Photo Stream shutdown
If Photo Stream is disappearing doe this mean you can no longer save your photos to your phone/iPad? Is the alternative to using iCloud downloading an app to store your photos?
iPhone 12 Pro Max, iOS 16
If Photo Stream is disappearing doe this mean you can no longer save your photos to your phone/iPad? Is the alternative to using iCloud downloading an app to store your photos?
iPhone 12 Pro Max, iOS 16
Hi Rubie-Roos-Ma,
Thank you for using the Apple Support Communities! That's a great question. The following resource has more details about the transition that can help:
Information about the My Photo Stream shutdown
As part of this transition, new photo uploads to My Photo Stream from your devices will stop one month before, on June 26, 2023. Any photos uploaded to the service before that date will remain in iCloud for 30 days from the date of upload and will be available to any of your devices where My Photo Stream is currently enabled. By July 26, 2023, there will be no photos remaining in My Photo Stream, and the service will be shut down.
The photos in My Photo Stream are already stored on at least one of your devices, so as long as you have the device with your originals, you won’t lose any photos as part of this process. If a photo you want isn't already in your library on a particular iPhone, iPad, or Mac, make sure that you save it to your library on that device.
Moving forward, iCloud Photos is the best way to keep the photos and videos you take up to date across all your devices and safely stored in iCloud. If you already have iCloud Photos enabled on all of your devices, you don't need to do anything else — your photos already sync to iCloud. To check, on your iPhone or iPad, go to Settings > your name > iCloud. On your Mac, choose Apple menu > System Settings, click your name, then click iCloud. Make sure that it says "On" next to Photos on each of your devices.

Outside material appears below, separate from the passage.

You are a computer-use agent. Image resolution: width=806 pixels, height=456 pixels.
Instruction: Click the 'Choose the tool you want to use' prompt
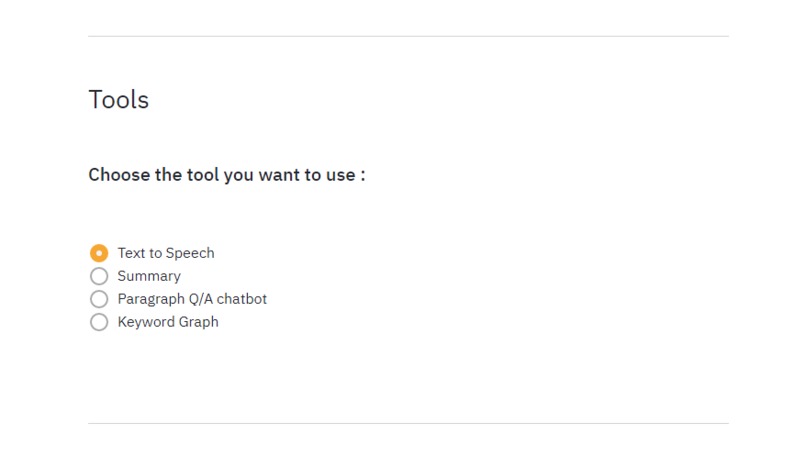[x=227, y=175]
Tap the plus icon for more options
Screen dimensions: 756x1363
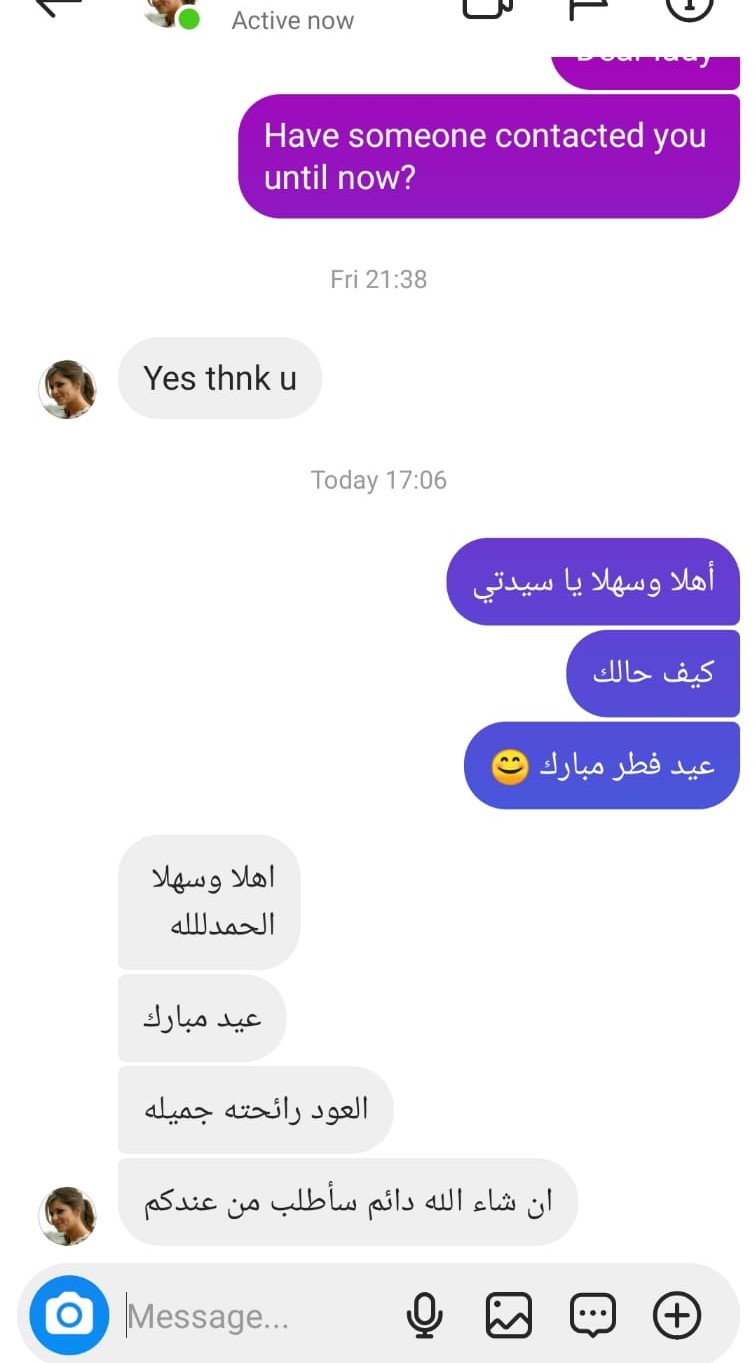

Save photos currently in My Photo Stream
If your photos currently in My Photo Stream aren’t already in your library, you can save them to your device.
On your iPhone, iPad, or iPod touch
1. Open Photos and tap Albums.
2. Tap My Photo Stream > Select.
3. Tap the photos that you want to save, then tap the Share button> Save Image.
On your Mac
1. Open the Photos app, then open the My Photo Stream album.
2. Select any photos you want to save that aren't currently in your photo library.
3. Drag them from the My Photo Stream album to your Library.
Hope this helps!
Have a great day.
Apple is NOT canceling photo sharing or changing iCloud Photos.
The capabilities described in the two articles immediately below will continue operating:
Set up and use iCloud Photos - Apple Support
Share photos and videos on iPhone – Apple Support (AU)
What they ARE DOING is ending support of a “old” fairly klunky (by modern standards) 1st generation photo sync’ing feature - My Photo Stream - something to which many (if not most) users don’t even have access.
See more info about what My Photo Stream was here:
My Photo Stream - Apple Support
Rubie-Roos-Ma wrote:
If Photo Stream is disappearing doe this mean you can no longer save your photos to your phone/iPad? Is the alternative to using iCloud downloading an app to store your photos?
iCloud Photos has been the successor to My Photo Stream, since 2015.
It is not a free service, but if you set it up cleverly, the free 5G iCloud storage should suffice,
see: Here's how we can replace My Photo Stream with iCloud Photos… - Apple Community
Rubie-Roos-Ma wrote:
If Photo Stream is disappearing doe this mean you can no longer save your photos to your phone/iPad? Is the alternative to using iCloud downloading an app to store your photos?
No. There will be three alternative ways to sync your photos from your iPhone to your Mac:
1 - enable iCloud Library. That will automatically sync your Mac's library with your iPhone's library. You may have to purchase additional iCloud Drive space to accommodate the size of the resulting library
2 - connect your iPhone to your Mac with its USB charging cable and open the phone. Next open Photos and import the Photos from the iPhone to the Mac's library. Or you can use the app Image Capture to download all or selected photos to the library or a folder on the Desktop.
3 - use AirDrop. A good way if only a few photos to download each time.
Personally, I've already disabled My Photo Stream and am using AriDrop and the USB cable methods to download photos to my iMac.
Congratulations!
If Apple has a fault, one of them must be the maddening similarity of product/feature naming over the decades …
… which sometimes only slightly “morphs” …
… while the capabilities they describe often undergo radical changes.
See this user tip regarding the demise of My Photo Stream: An Obituary of My Photo Stream - Apple Community
Thank you all and I also learned the difference, finally, between Photo Stream, iCloud and my Camera Roll. LOL!
That’s a GREAT user tip on this subject ! 👍
Thanks for finding / translating / editing and posting.
Thanks too for Old Toad for posting in this thread.